Боль подступившей к порогу разлуки захлестнула Смилину высокой ледяной волной, но оружейница, внимая просьбе супруги, волевой рукой сжала этому зверю горло, чтоб не рычал и не заглушал звука последних нежных слов, которыми им предстояло обменяться.
Яблоня была не только жива – она цвела пышно, как никогда. Её душистый наряд сиял торжествующей песнью во славу весне, и закатные лучи венчали её с высоким небом светлыми узами жизни и любви.
– Яблонька наша, – ласково молвила Свобода, гладя её морщинистый ствол, немного искривившийся с годами, но могучий и полный сил. – Сколько вёсен мы под нею встретили! Она ещё будет жить, ладушка, поверь мне.
Лежанку поставили под деревом, застелили мягкой периной и пышным, как сугроб, пуховым одеялом, а в изголовье положили белоснежные подушки. Свобода, облачившись в тонкую, богато вышитую праздничную сорочку, босая прошла по дорожке к своему последнему ложу и села, осматриваясь с прощальной нежностью. Всё ей здесь было знакомо, всё любимо ею. Она распустила из сеточки косы, и они упали ей на грудь, подёрнутые паутинкой благородного серебра прожитых лет.
– Дайте мне мой свадебный венец, – попросила она.
Смилина сама поднесла жене золотой обруч с зубцами, усыпанными светло-голубыми яхонтами и прозрачным, как слеза, горным хрусталём. Солёная влага предательски защипала оружейнице глаза, и Свобода, заметив это, улыбнулась и опустила руку ей на плечо.
– Ну-ну, ладушка… Не надо. Отпусти меня не с горем, но с любовью. Так будет легче и тебе, и мне.
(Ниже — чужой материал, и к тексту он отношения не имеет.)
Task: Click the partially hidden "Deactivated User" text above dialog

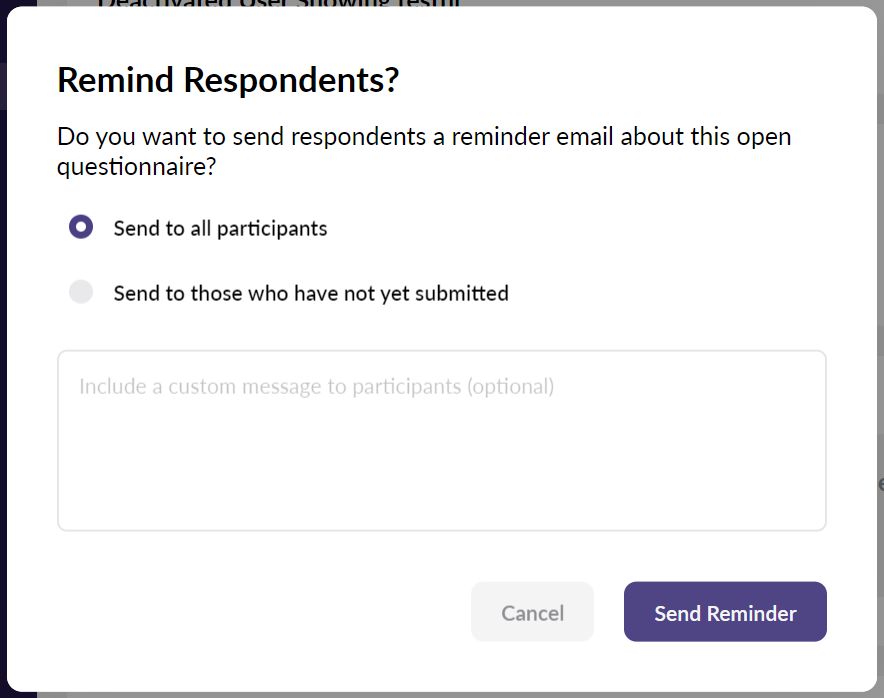Action: click(x=278, y=3)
Она водрузила себе на голову эту сверкающую светлую корону и снова стала невестой – уже не Смилины, но самой Лалады, к которой уходила её душа. Ложась, она говорила:
– Много у Лалады жён и дочерей, и на всех хватает её бесконечной, нетленной и живительной любви. Каждая из них любима Лаладой, как первая и единственная, каждой она раскрывает объятия и дарит нежный поцелуй. Ожидает меня моя пресветлая и блистательная избранница в ослепительном наряде, сотканном из солнечных лучей, а ежели ослабеют мои ноги, подымаясь к ней по ступеням, то подхватят меня её сильные объятия и понесут, точно на крыльях. Не хмурься, ладушка, не ревнуй, – ласково добавила Свобода, мягко касаясь рук Смилины, укрывавших её одеялом. – И тебя Лалада любит, и тебя ждёт, но позже. Мы сольёмся в её Свете, снова став частицами её великой души, из которой мы и были рождены для земной жизни.